▶ [Task to carry out]: Reproduce every one of the records below line for line, keeping each character unchanged.

[Begin Material for this task]

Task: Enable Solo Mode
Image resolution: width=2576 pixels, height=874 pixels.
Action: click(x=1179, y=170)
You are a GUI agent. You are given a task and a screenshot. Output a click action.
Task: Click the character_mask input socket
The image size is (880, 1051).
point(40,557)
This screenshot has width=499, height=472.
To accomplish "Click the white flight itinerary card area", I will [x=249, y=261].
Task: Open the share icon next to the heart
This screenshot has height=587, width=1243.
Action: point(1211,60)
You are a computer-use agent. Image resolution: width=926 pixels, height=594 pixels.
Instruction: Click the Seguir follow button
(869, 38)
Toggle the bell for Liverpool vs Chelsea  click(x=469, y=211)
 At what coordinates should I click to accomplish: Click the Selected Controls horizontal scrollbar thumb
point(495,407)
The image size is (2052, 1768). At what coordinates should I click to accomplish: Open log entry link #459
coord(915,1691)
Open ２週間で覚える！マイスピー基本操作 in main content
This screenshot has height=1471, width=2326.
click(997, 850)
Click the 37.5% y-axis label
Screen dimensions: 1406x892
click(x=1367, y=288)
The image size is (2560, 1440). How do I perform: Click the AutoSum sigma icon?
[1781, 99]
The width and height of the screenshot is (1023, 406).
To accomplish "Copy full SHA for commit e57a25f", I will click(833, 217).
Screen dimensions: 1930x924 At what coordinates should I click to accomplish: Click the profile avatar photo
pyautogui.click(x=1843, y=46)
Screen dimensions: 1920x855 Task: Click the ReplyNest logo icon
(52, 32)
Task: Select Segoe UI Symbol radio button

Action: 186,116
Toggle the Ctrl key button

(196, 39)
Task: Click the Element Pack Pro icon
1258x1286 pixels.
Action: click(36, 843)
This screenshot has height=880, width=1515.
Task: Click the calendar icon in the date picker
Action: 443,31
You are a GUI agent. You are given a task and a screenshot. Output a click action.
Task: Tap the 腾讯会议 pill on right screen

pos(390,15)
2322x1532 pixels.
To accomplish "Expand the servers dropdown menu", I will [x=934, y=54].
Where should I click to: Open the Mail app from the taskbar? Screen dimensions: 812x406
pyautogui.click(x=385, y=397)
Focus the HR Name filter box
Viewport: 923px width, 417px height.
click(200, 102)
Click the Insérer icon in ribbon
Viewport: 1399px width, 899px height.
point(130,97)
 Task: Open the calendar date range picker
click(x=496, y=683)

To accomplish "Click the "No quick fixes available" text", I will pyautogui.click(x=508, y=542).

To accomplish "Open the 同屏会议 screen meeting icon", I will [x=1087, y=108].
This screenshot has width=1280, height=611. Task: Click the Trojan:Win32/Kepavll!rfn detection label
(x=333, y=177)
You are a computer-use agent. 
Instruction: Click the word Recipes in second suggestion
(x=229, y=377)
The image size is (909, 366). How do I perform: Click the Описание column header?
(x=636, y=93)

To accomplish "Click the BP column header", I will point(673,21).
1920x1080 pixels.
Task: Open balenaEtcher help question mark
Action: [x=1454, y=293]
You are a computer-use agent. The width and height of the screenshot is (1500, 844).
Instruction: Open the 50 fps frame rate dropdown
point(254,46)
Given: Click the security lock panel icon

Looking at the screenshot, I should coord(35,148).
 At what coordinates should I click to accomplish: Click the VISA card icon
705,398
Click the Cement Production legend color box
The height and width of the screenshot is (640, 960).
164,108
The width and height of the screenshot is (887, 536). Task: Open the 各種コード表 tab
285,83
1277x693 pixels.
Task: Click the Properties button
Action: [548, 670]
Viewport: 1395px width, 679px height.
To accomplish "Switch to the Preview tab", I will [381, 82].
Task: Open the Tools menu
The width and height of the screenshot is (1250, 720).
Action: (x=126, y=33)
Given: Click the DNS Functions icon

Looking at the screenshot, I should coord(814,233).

[End Material for this task]

▶ [Exercise output]:
Task: Enable Solo Mode
Image resolution: width=2576 pixels, height=874 pixels.
Action: click(x=1179, y=170)
You are a GUI agent. You are given a task and a screenshot. Output a click action.
Task: Click the character_mask input socket
The image size is (880, 1051).
point(40,557)
This screenshot has width=499, height=472.
To accomplish "Click the white flight itinerary card area", I will [x=249, y=261].
Task: Open the share icon next to the heart
This screenshot has height=587, width=1243.
Action: point(1211,60)
You are a computer-use agent. Image resolution: width=926 pixels, height=594 pixels.
Instruction: Click the Seguir follow button
(869, 38)
Toggle the bell for Liverpool vs Chelsea  click(x=469, y=211)
 At what coordinates should I click to accomplish: Click the Selected Controls horizontal scrollbar thumb
point(495,407)
The image size is (2052, 1768). At what coordinates should I click to accomplish: Open log entry link #459
coord(915,1691)
Open ２週間で覚える！マイスピー基本操作 in main content
This screenshot has height=1471, width=2326.
click(997, 850)
Click the 37.5% y-axis label
Screen dimensions: 1406x892
click(x=1367, y=288)
The image size is (2560, 1440). How do I perform: Click the AutoSum sigma icon?
[1781, 99]
The width and height of the screenshot is (1023, 406).
To accomplish "Copy full SHA for commit e57a25f", I will click(833, 217).
Screen dimensions: 1930x924 At what coordinates should I click to accomplish: Click the profile avatar photo
pyautogui.click(x=1843, y=46)
Screen dimensions: 1920x855 Task: Click the ReplyNest logo icon
(52, 32)
Task: Select Segoe UI Symbol radio button

Action: 186,116
Toggle the Ctrl key button

(196, 39)
Task: Click the Element Pack Pro icon
1258x1286 pixels.
Action: click(36, 843)
This screenshot has height=880, width=1515.
Task: Click the calendar icon in the date picker
Action: 443,31
You are a GUI agent. You are given a task and a screenshot. Output a click action.
Task: Tap the 腾讯会议 pill on right screen

pos(390,15)
2322x1532 pixels.
To accomplish "Expand the servers dropdown menu", I will [x=934, y=54].
Where should I click to: Open the Mail app from the taskbar? Screen dimensions: 812x406
pyautogui.click(x=385, y=397)
Focus the HR Name filter box
Viewport: 923px width, 417px height.
click(200, 102)
Click the Insérer icon in ribbon
Viewport: 1399px width, 899px height.
point(130,97)
 Task: Open the calendar date range picker
click(x=496, y=683)

To accomplish "Click the "No quick fixes available" text", I will pyautogui.click(x=508, y=542).

To accomplish "Open the 同屏会议 screen meeting icon", I will [x=1087, y=108].
This screenshot has width=1280, height=611. Task: Click the Trojan:Win32/Kepavll!rfn detection label
(x=333, y=177)
You are a computer-use agent. 
Instruction: Click the word Recipes in second suggestion
(x=229, y=377)
The image size is (909, 366). How do I perform: Click the Описание column header?
(x=636, y=93)

To accomplish "Click the BP column header", I will point(673,21).
1920x1080 pixels.
Task: Open balenaEtcher help question mark
Action: [x=1454, y=293]
You are a computer-use agent. The width and height of the screenshot is (1500, 844).
Instruction: Open the 50 fps frame rate dropdown
point(254,46)
Given: Click the security lock panel icon

Looking at the screenshot, I should coord(35,148).
 At what coordinates should I click to accomplish: Click the VISA card icon
705,398
Click the Cement Production legend color box
The height and width of the screenshot is (640, 960).
164,108
The width and height of the screenshot is (887, 536). Task: Open the 各種コード表 tab
285,83
1277x693 pixels.
Task: Click the Properties button
Action: [548, 670]
Viewport: 1395px width, 679px height.
To accomplish "Switch to the Preview tab", I will [381, 82].
Task: Open the Tools menu
The width and height of the screenshot is (1250, 720).
Action: (x=126, y=33)
Given: Click the DNS Functions icon

Looking at the screenshot, I should coord(814,233).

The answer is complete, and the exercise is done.